Figure 1

Molecular basis of transcription and a reconstruction of σ-factor-transcription unit gene ( σ-TUG) network from multi-omic experimental datasets. (a) Diagram shows bacterial transcription process by an RNA polymerase (RNAP) core enzyme and an associated σ-factor. (b) Four-step process of multi-omic data integration to reconstruct the σ-TUG network. First, we identified RNAP-binding regions (RNAP map) and σ-factor binding regions (σ map) from RpoB and σ-factor chromatin immunoprecipitation and microarray (ChIP-chip) data (the missing σ²⁴ binding information was taken from a public database [6]), resulting in the genome-wide holoenzyme binding map (Eσ map). The Eσ map was then combined with experimental transcription start site (TSS) information (TSS map), resulting in he strand-specific promoter map (P-map), which was integrated with previously reported TU information [7], resulting in the σ-network.

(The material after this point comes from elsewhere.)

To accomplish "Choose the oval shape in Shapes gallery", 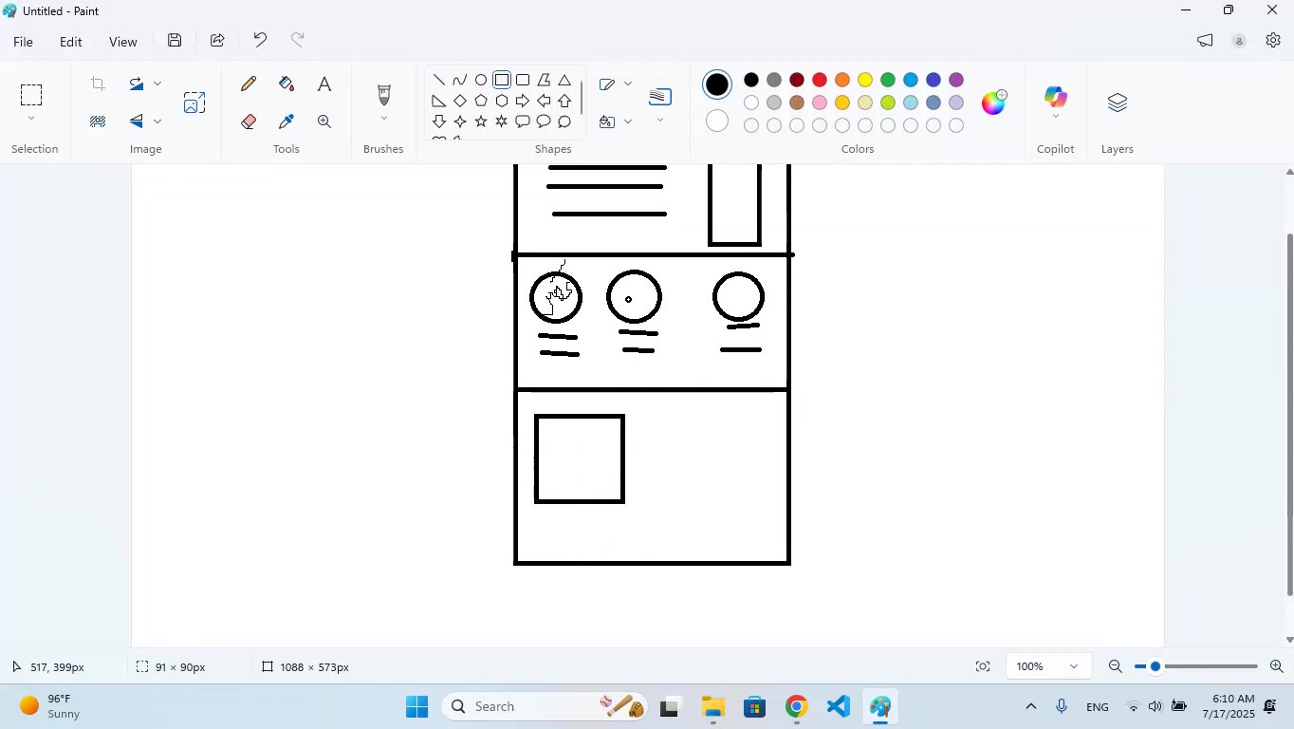I will (x=481, y=81).
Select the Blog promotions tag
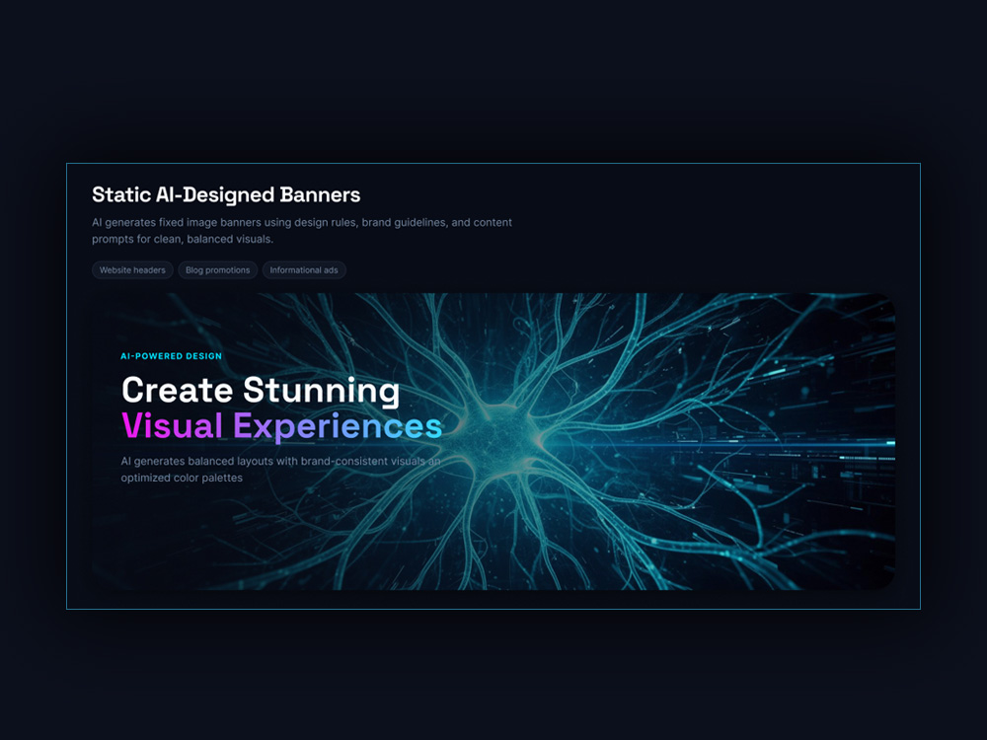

With this σ-network, we then performed further analysis, such as network reprogramming, motif analysis, promoter overlapping, and alternative TSS usage. Subfigure I: IOPR, intensively overlapped promoter region; OPR, overlapped promoter region; SPR, single promoter region; Orphan, orphan promoter region. Subfigure III and IV: green and brown circles represent σ⁷⁰ and σ³⁸, yellow circles represent TUs, and red dots represent genes. Edges show regulatory interactions between elements. (c) Datasets used for σ-TUG network reconstruction: ChIP-chip dataset with RNAP and six σ-factors, and the TSS dataset. The TSS dataset for exponential phase was taken from a previous study [9].TSS subpanel: exp, exponential phase; stat, stationary phase; heat, heat shock; gln, alternative nitrogen source with glutamine. (d) Magnified examples of rpoD (left panel, genomic region ranging from 3,196 to 3,214 kbp), fecI and fecRAB (right panel, genomic region ranging from 4,494 to 4,517 kbp).